In fact, I found any road toward running a small business challenging, ethically. My brain was constantly grappling with needing money independent from my husband and needing an existence independent from the systems binding me. Maybe they were one and the same.

I realized that if I was going to spend hours designing, writing, thinking, it had to matter. It had to be something I believed in, something worth the time I was taking from my family and from myself.

Years ago, when my kids were little, I ran a small screen-printing studio out of our home. I spent hours pulling ink through mesh, layer by layer, learning how design and message could live together. I carved my own stamps and pressed tiny prints onto newborn onesies. I loved it. Eventually, I moved away from manual printing and toward direct-to-garment production. Partly out of convenience, but mostly for sustainability. Less waste, less inventory, and more room to focus on the art itself.

That’s where Dismantle Threads came from: the need to create art that resists the system it’s sold in, the fact that it’s sold at all. It’s a contradiction, the same one so many of us live with every day.

What I didn’t expect, though, was the catharsis.

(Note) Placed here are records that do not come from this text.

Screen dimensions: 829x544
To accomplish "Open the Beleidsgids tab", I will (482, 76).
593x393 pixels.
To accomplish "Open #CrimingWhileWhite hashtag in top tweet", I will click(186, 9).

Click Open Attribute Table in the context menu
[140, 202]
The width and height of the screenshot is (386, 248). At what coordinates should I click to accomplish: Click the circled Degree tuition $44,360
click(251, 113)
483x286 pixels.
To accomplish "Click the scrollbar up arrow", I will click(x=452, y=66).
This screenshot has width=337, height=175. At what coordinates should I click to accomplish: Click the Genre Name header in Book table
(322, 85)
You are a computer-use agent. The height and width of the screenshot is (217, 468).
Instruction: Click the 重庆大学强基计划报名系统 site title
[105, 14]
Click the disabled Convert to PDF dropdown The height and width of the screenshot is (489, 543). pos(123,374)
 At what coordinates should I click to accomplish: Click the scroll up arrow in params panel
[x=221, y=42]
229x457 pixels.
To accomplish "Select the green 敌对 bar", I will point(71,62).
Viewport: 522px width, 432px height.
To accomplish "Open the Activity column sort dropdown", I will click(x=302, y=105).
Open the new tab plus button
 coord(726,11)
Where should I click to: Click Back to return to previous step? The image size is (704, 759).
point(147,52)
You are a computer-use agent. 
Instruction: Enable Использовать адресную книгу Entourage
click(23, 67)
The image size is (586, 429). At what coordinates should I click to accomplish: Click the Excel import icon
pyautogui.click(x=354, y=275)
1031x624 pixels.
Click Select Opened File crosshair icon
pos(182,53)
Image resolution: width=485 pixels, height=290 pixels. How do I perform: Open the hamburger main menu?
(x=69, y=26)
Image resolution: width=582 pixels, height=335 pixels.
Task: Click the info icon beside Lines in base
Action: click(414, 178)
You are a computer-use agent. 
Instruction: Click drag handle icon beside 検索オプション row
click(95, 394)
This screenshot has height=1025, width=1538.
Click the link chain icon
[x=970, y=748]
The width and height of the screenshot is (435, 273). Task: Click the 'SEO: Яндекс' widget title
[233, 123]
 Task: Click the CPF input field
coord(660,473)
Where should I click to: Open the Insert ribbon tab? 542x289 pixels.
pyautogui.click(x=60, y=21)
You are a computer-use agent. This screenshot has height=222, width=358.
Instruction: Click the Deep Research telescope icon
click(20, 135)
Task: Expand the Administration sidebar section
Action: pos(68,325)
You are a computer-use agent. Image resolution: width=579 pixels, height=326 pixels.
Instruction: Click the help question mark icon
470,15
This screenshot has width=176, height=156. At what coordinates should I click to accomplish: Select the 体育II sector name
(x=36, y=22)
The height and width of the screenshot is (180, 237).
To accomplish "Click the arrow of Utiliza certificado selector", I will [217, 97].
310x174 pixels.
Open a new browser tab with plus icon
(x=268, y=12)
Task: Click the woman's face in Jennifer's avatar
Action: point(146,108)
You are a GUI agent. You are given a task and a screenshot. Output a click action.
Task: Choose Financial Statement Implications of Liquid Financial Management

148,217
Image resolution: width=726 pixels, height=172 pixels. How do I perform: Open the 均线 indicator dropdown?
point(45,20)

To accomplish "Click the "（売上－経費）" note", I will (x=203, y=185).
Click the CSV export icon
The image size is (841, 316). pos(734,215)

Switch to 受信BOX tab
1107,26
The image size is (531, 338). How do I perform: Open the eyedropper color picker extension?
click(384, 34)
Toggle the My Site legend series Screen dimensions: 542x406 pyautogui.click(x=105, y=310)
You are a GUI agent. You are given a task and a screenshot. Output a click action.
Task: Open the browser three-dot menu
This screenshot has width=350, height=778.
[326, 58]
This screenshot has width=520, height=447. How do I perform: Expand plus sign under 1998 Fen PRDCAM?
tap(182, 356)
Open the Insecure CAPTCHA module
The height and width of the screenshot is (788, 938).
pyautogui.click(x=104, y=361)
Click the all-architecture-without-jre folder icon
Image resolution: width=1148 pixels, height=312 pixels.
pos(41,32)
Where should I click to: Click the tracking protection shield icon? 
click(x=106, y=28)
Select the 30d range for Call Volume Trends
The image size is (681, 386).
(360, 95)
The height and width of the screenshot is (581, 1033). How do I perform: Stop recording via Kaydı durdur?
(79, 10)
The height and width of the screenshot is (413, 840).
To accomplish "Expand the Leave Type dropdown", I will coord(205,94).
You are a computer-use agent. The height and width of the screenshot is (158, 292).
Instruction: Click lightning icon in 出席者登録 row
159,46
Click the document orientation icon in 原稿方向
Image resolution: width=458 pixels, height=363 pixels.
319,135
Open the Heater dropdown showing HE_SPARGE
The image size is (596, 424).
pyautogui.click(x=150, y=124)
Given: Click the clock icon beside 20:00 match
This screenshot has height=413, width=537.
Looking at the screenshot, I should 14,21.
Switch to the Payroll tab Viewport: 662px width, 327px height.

Each piece I made felt less like screaming into a void and more like a conversation with comrades. I started finding my people, helping amplify their voices when they couldn’t. Folks showing up to work with a threat to strike draped across their chest, a cheeky bit of feminist resistance stamped on their morning mug, or a call to action stitched to their backpack.

I was helping a conversation happen, one that needs to happen, often and in spaces where it might not organically come up.

It isn’t revolution, literally. But it is community.

We can’t escape systems of oppression while they remain the status quo. We can’t use “the master’s tools… (to) dismantle the master’s house.” (Lorde)

But we can challenge them, one act, one connection, one message at a time.

To dismantle is to take apart what harms us, not to destroy for destruction’s sake, but to examine the parts, learn how they work, and build something better in their place. It’s the opposite of apathy.

My designs aren’t neutral, and they’re not meant to be. They’re small acts of resistance stitched into everyday life, reminders that the systems we live in were built by people, and people can unbuild them too.

I didn’t start this thinking it would change the world. But I’ve learned that even the smallest act of expression, especially when it risks something, can be a kind of hope.

Audre Lorde said, “Your silence will not protect you.” I think about that a lot. Every time I make a new design, or hit publish, or say something that might make someone uncomfortable, it’s me choosing not to be silent.

Maybe that’s what Dismantle Threads really is: a way of stitching noise into the quiet places. Small threads of connection between people who refuse to stop caring, even when caring costs something.